EXTRACT PROVIDED –
....
The decision gives Sister Patricia some breathing space but the DoJ also ordered the BI to hear a case on her visa’s cancellation along with pending deportation proceedings.

“Until a final resolution of the proceedings is reached, or until the expiration of her missionary visa, whichever comes first, Sister Fox may continue to perform her duties as a missionary in the Philippines,” the statement said.

Sister Patricia, who declared herself relieved after the decision, confirmed that her visa was valid until September 9.

“We are very pleased actually, because we weren’t sure what would happen,” she told AFP. “I was just so relieved.”

Sister Patricia, who has worked in the Philippines since 1990, attracted the president’s wrath after joining a fact-finding mission to investigate the alleged abuse of farmers by soldiers in Mindanao.

In April he accused her of “disorderly conduct” and said: “Don’t let her in because that nun has a shameless mouth.”

A missionary of the Sisters of Our Lady of Sion, Sister Patricia has denied engaging in politics, saying her actions were part of her work to advocate for justice and peace.

Before today’s decision was released, she vowed to fight any moves to deport her.

“It’s more of looking at getting due process for myself and this happening to others,” she told ABS-CBN television. “I’m thinking if there’s no due process when I am high profile, how much more in the provinces where people are being arrested?”
....
DATA PROVIDED –
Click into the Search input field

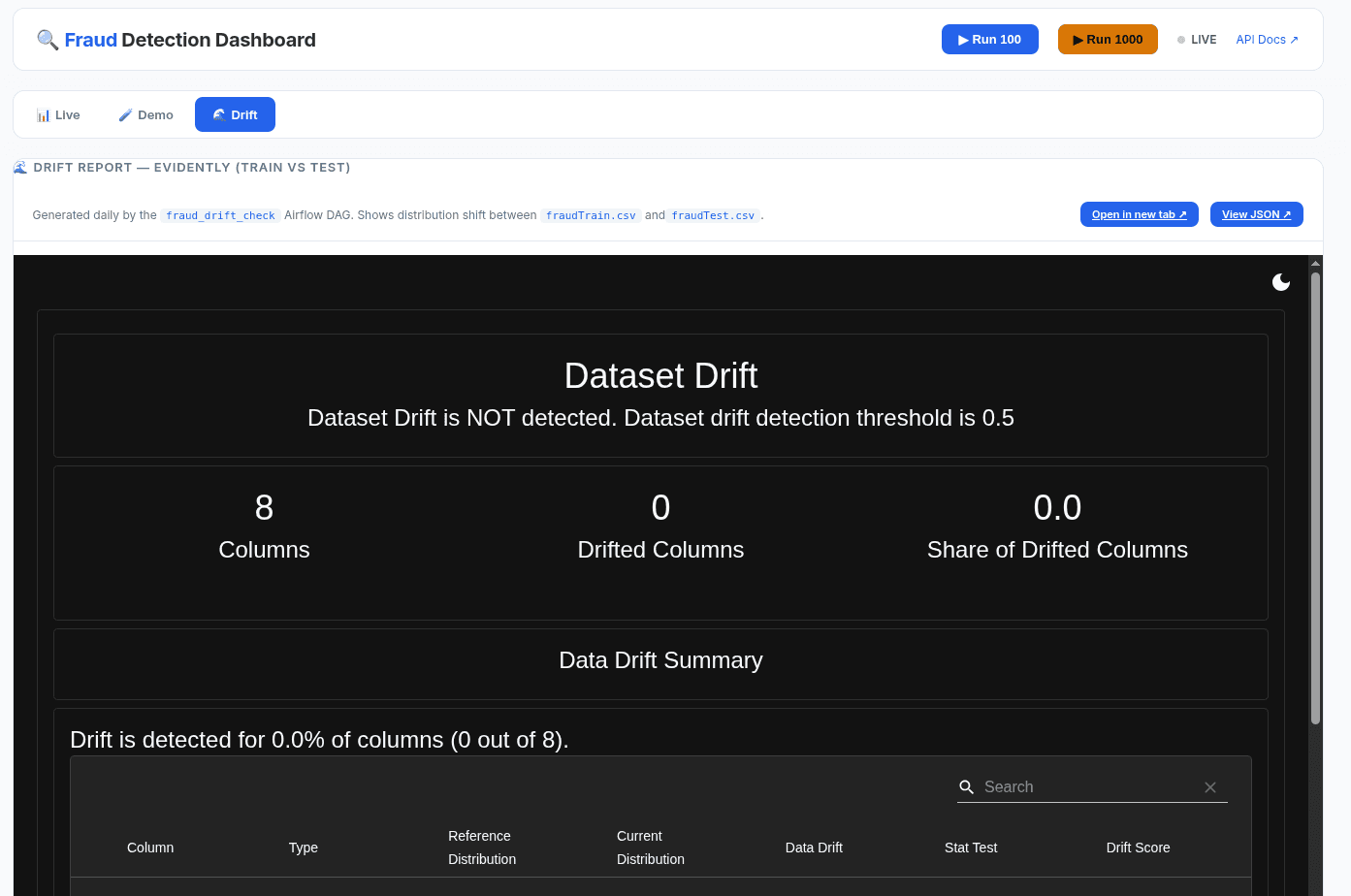[1088, 787]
....
TASKS AND EXERCISES –
(A) According to the passage about Sister Patricia, since what year has she worked in the Philippines?
(B) For each statement, tell whether it agrees with the passage about Sister Patricia, and quote the words that settle it. (i) Her visa was valid until September 9. (ii) She is a missionary of the Sisters of Our Lady of Sion. (iii) The fact-finding mission she joined looked into alleged abuse of fishermen by police.
The listing has no connection to the passage about Sister Patricia.

PER-TASK OUTPUTS –
(A) Since 1990.

(B)
(i) Yes: "her visa was valid until September 9"
(ii) Yes: "A missionary of the Sisters of Our Lady of Sion"
(iii) No: "the alleged abuse of farmers by soldiers in Mindanao"